Anno struggled with the character, unable to decide on Mari's role and personality. He first feared that he was forcing her into the story to distance Rebuild of Evangelion from the classic series; his early drafts were uneven, and she only appeared in the film's opening scene. Anno rewatched the original anime, trying to come up with original ideas, but was constrained by the main characters' rigid roles. The inclusion of novelty, in his opinion, could have ruined the whole work. Anno was thus vague at first, giving generic directions to his colleagues at studio Khara, such as the new character loving animals. Anno's generic guidance complicated the staff's work; assistant director Kazuya Tsurumaki said that Mari seemed to have "multiple personalities" and was a different character in each scene, and it was difficult to make her consistent. Anno's instructions included, "In this scene, she looks for her glasses"; "She says meow" (にゃ, nya) at the end of the sentence", and "Her breasts need to get bigger". Wanting to make the character foreign, he decided to hang back so she would be different from the existing characters in the classic series and entrusted her creation to others, particularly Tsurumaki.

In the first version of Anno's storyline, Mari became active in the third chapter and appeared briefly in the second. The opening scene of 2.0 tried to break with the old Evangelion, with dialogue in Russian and English. The familiar voice of Ryoji Kaji, the first character to interact with Mari, was added to reassure viewers and not be confused by the innovations. Anno wanted to avoid exploring her in depth, preferring to emphasize Asuka. After the premiere of Evangelion 1.0: You Are (Not) Alone at Shinjuku Milano, however, a rewrite of the second film began. About forty changes were made to the script until the last minute; when the roles of Rei, Asuka, and Misato Katsuragi became clear, Anno still found problems with Mari's. He attempted to create an as-yet-untried character type, but did not know what exactly to do. Due to fan demand, Anno expanded Mari's scenes from the script's first drafts. Some ideas were rejected by other staff members and discarded, such as a scene in which Mari and Asuka would fight in the same Evangelion against the eighth Angel in a nininbaori, a Japanese comedic act where two people wear the same large coat and pretend to be one person. Another shelved suggestion saw her in the role of Asuka's European classmate, which would have weakened Asuka's isolation. Other possibilities involved Mari meeting Shinji Ikari near a railroad track and drinking tea on the roof of a school; after several drafts, however, her character was still unclear to Anno.

* **Dataset entries**:
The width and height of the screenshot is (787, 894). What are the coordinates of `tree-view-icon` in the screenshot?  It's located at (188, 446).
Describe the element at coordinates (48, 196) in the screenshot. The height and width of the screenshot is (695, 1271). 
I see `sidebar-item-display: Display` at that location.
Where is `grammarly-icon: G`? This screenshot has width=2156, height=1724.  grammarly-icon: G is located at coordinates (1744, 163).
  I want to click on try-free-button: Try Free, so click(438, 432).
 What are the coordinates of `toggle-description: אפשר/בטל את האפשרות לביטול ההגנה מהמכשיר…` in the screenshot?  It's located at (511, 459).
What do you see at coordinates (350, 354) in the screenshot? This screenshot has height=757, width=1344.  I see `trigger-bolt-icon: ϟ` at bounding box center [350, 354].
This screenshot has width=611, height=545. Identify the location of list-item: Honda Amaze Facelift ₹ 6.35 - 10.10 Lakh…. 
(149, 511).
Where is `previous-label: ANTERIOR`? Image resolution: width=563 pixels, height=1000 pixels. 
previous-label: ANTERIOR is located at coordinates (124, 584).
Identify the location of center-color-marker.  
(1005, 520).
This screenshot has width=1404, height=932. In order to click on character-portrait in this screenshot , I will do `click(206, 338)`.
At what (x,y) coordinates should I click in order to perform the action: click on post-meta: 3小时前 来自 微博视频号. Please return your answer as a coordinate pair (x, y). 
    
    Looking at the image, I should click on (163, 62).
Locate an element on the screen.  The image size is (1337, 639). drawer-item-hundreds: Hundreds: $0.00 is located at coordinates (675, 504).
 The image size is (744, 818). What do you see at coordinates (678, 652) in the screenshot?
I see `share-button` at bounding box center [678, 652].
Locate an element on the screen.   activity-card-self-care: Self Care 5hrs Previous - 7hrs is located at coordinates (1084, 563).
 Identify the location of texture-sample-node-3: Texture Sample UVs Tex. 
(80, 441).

* **Task directions**: Summarize the passage on the creation of Mari in exactly two sentences.

* **Result of this exercise**: Anno struggled to settle on Mari's role and personality, so he gave his staff at studio Khara only generic directions and entrusted her creation largely to assistant director Kazuya Tsurumaki, who found her hard to keep consistent from scene to scene. During the rewrite of the second film, Anno expanded her scenes because of fan demand, and several proposed ideas for her were discarded, yet after several drafts her character was still unclear to him.